## Problem to work on
Copy the lines below that contain "width".

▬▬▬

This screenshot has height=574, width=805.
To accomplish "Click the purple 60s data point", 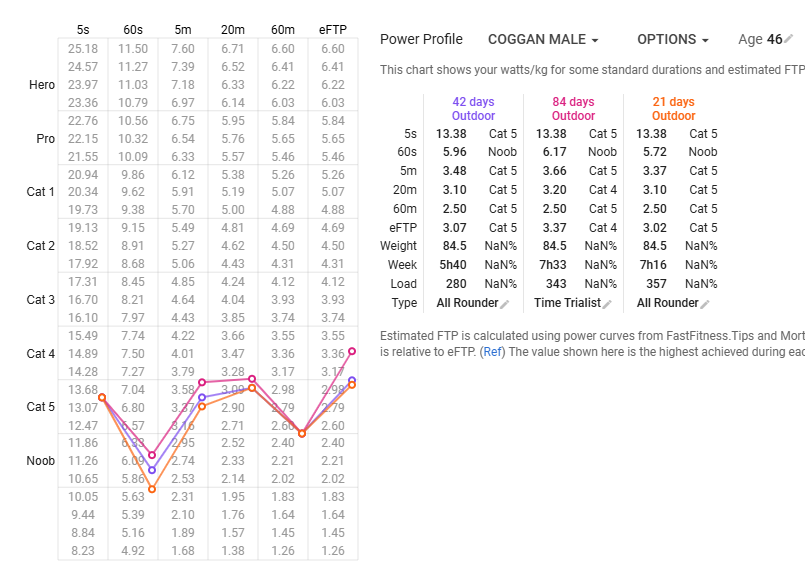I will point(152,470).
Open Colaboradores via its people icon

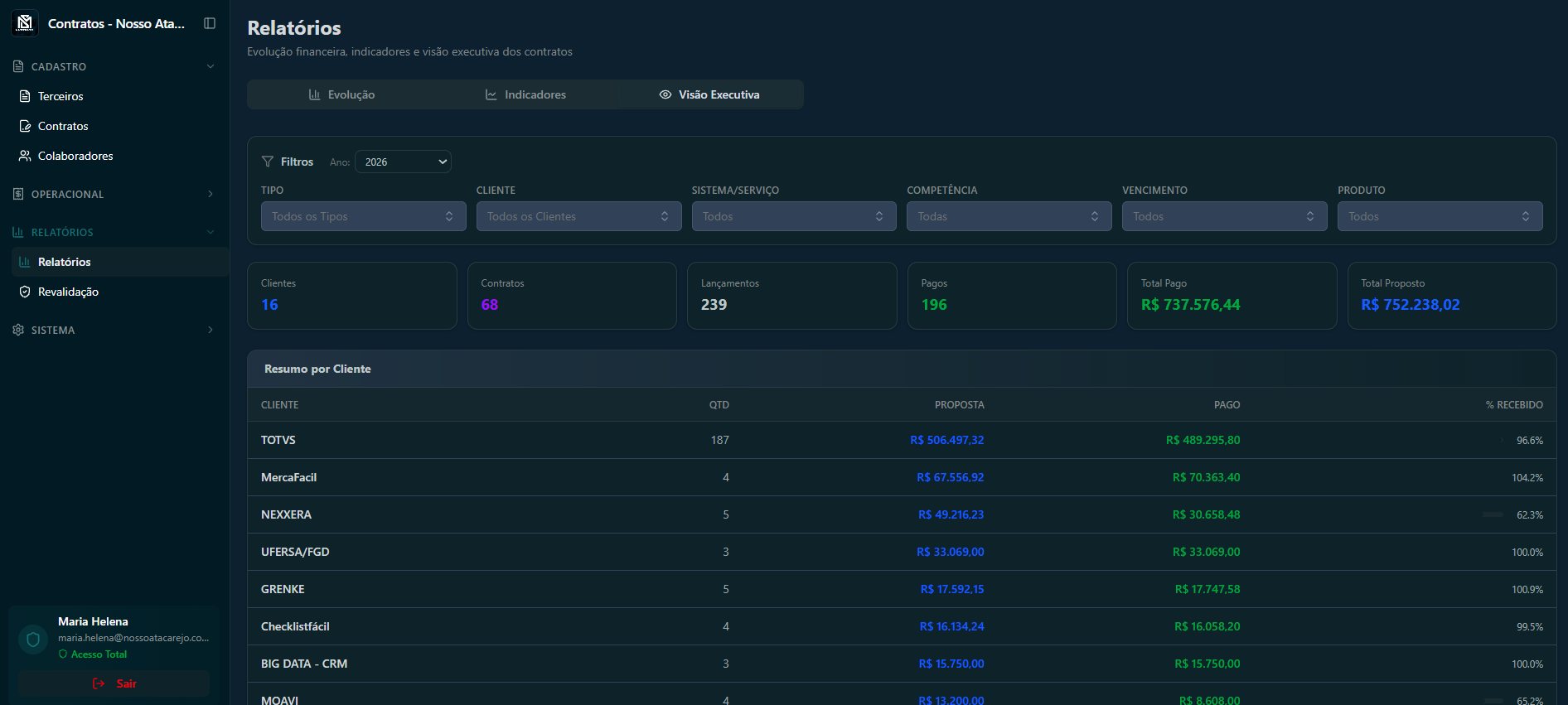coord(25,156)
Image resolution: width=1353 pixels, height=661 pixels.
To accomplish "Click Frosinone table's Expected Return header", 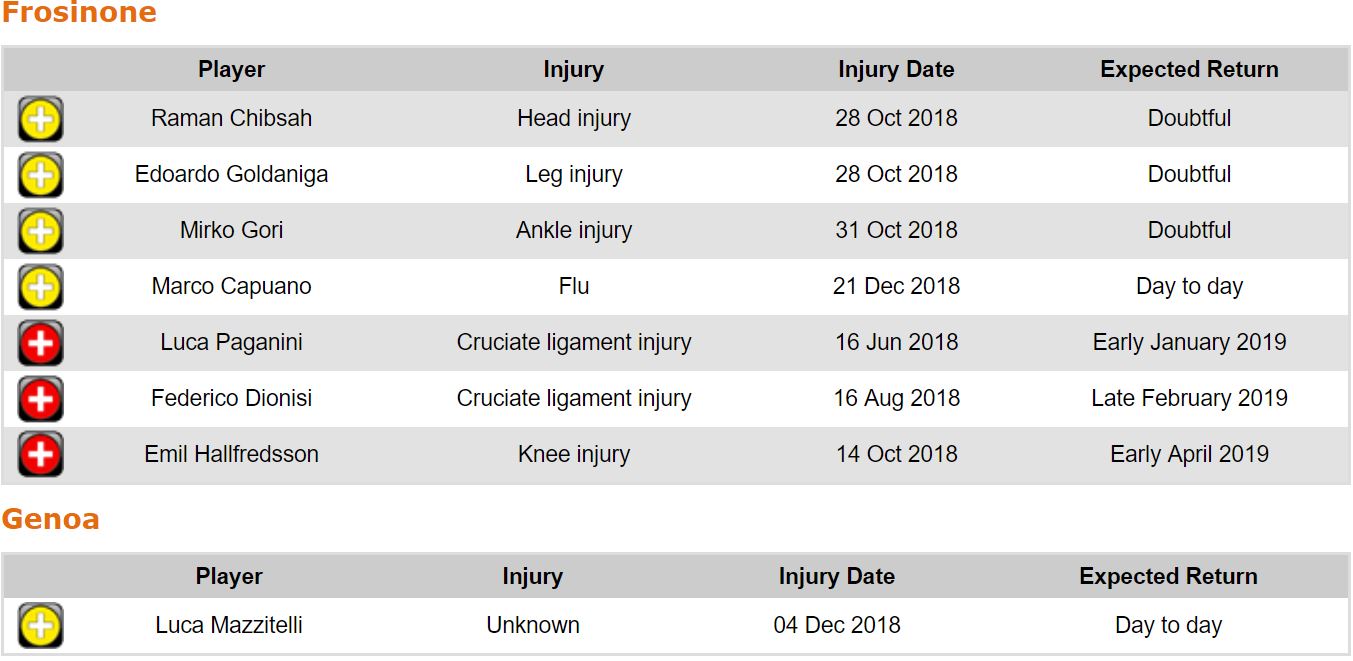I will (1189, 69).
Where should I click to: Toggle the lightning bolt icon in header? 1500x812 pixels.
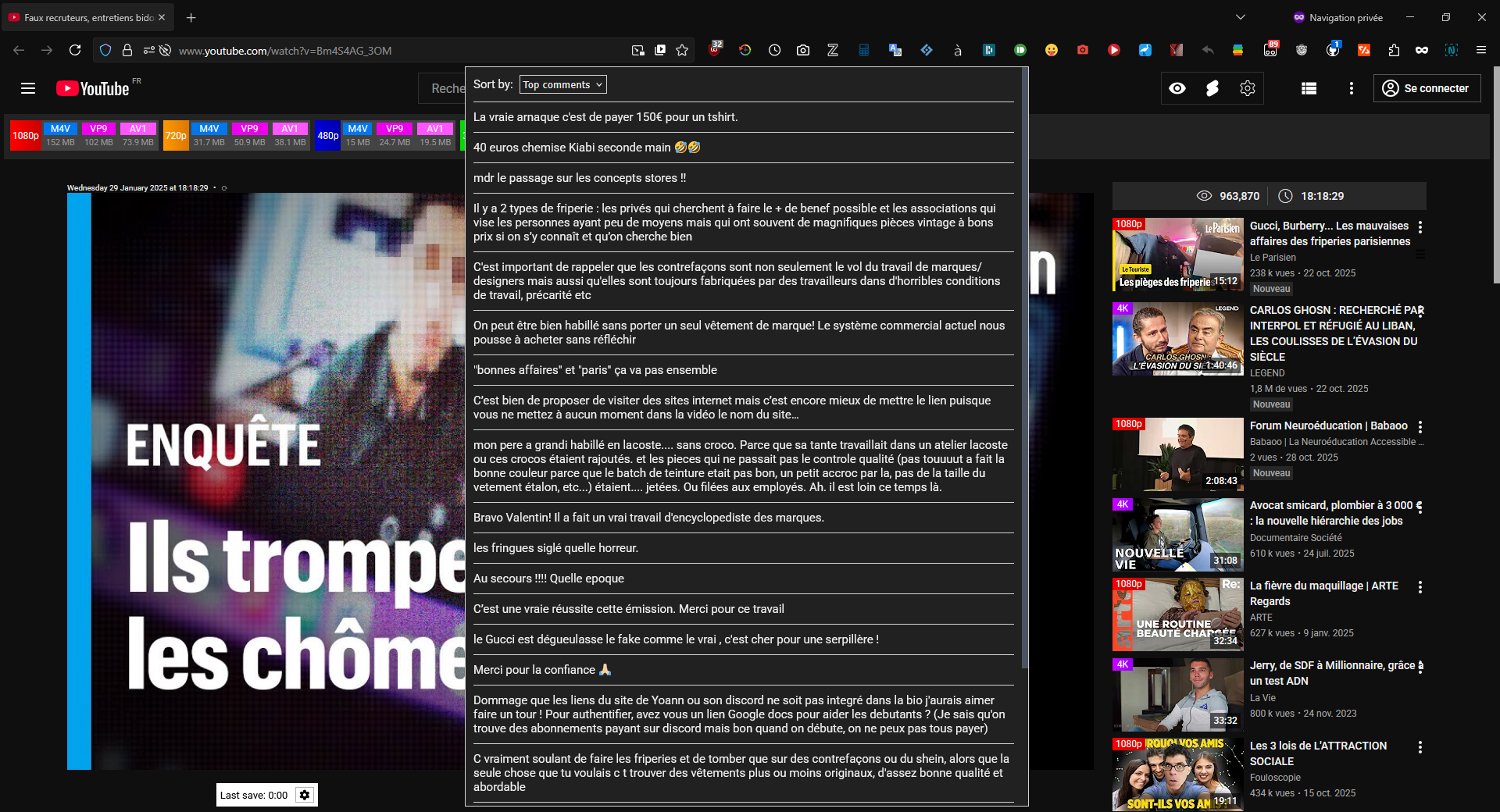coord(1212,88)
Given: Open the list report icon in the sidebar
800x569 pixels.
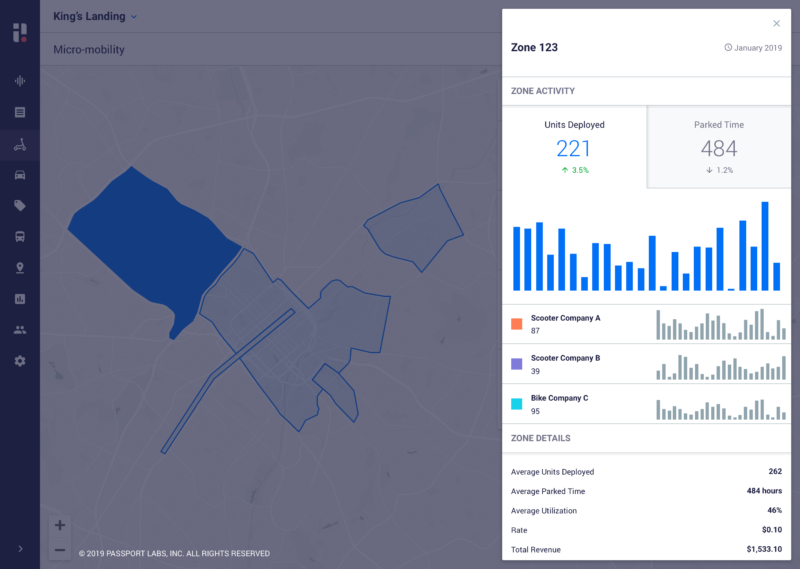Looking at the screenshot, I should pyautogui.click(x=20, y=112).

▬▬▬

## Result of this exercise
This screenshot has height=574, width=805.
Image resolution: width=1353 pixels, height=661 pixels.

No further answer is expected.